Shift each coordinate in the answers by adding 126 to it, and write out the data again, requests included, starting at the line that contains "Click the Créer mon compte button" and ending at the end of the data. Leave the pictures out.

[Start GIVEN DATA]

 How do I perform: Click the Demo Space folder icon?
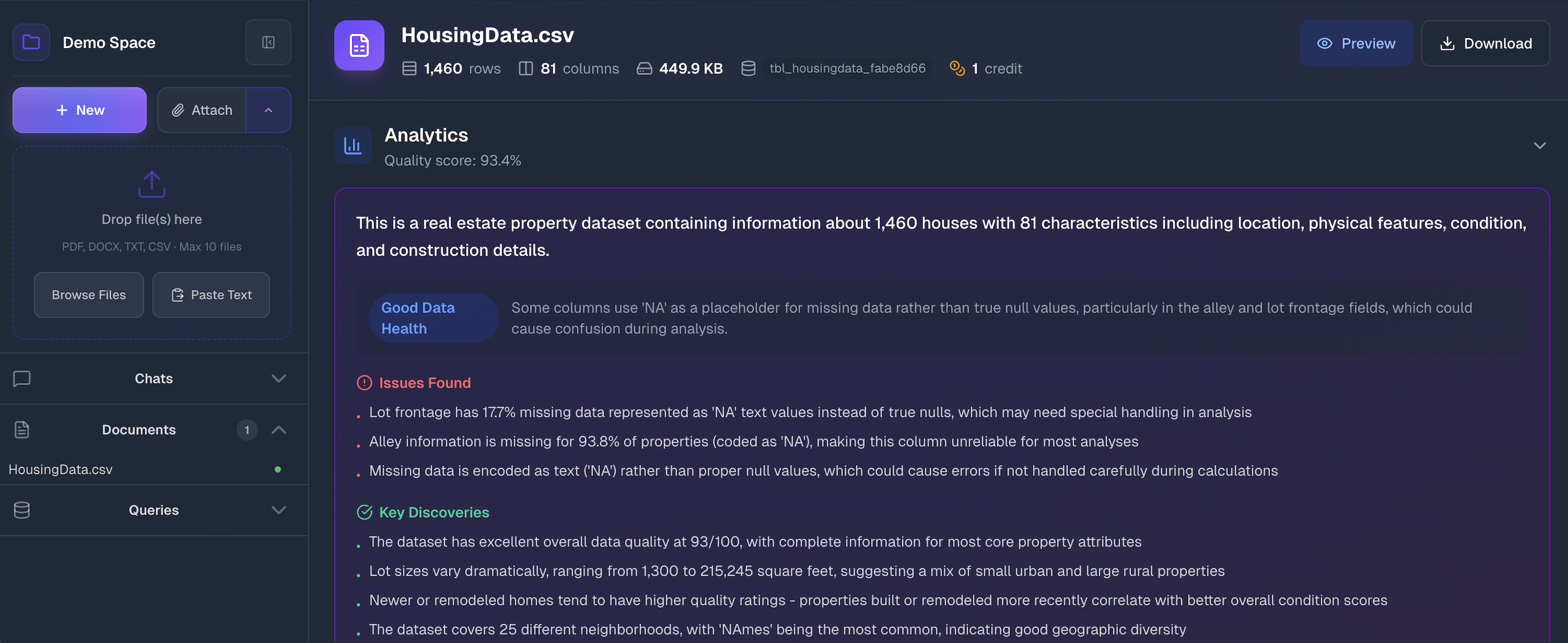click(31, 42)
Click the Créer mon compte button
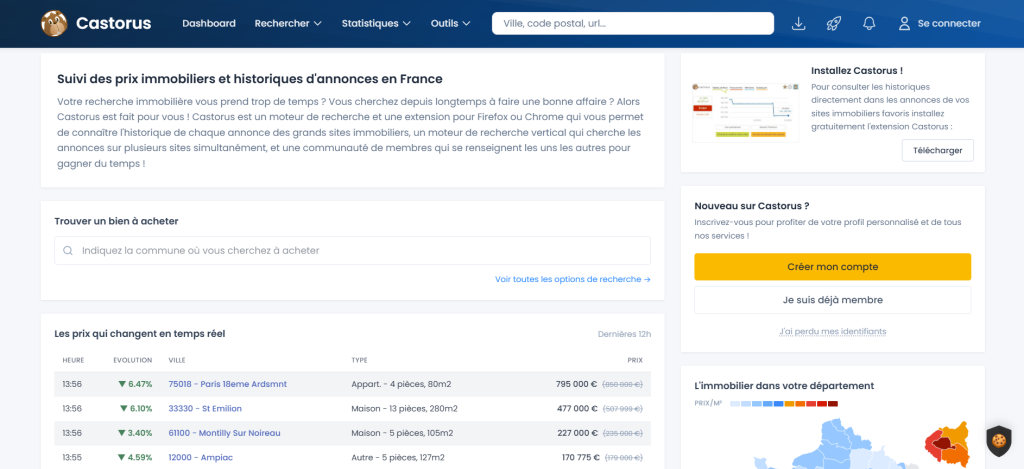 point(833,267)
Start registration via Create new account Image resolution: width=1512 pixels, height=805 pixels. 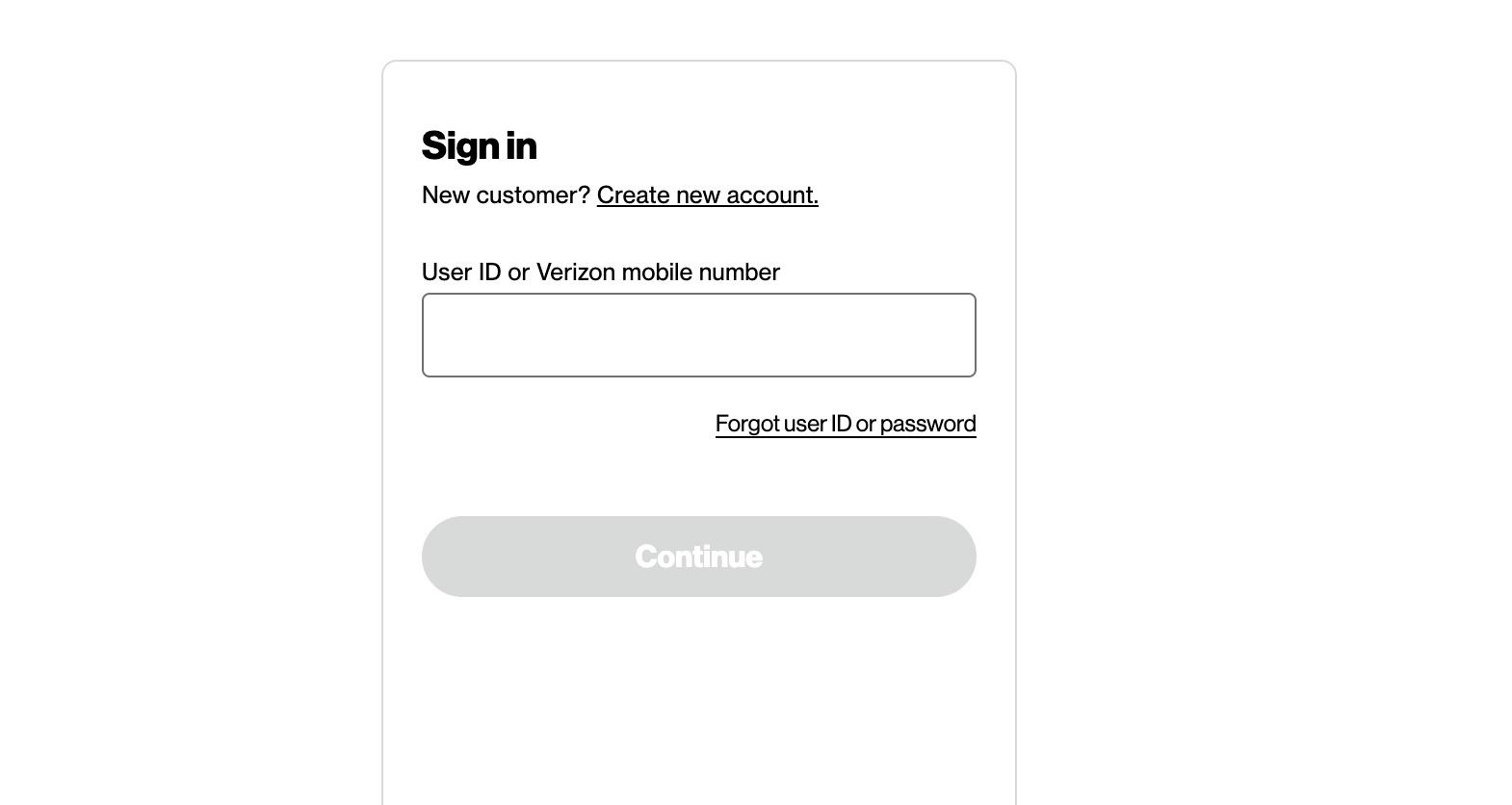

[End GIVEN DATA]

## ANSWER TO THIS TASK
Click the Créer mon compte button
 point(959,393)
Start registration via Create new account Image resolution: width=1512 pixels, height=805 pixels. 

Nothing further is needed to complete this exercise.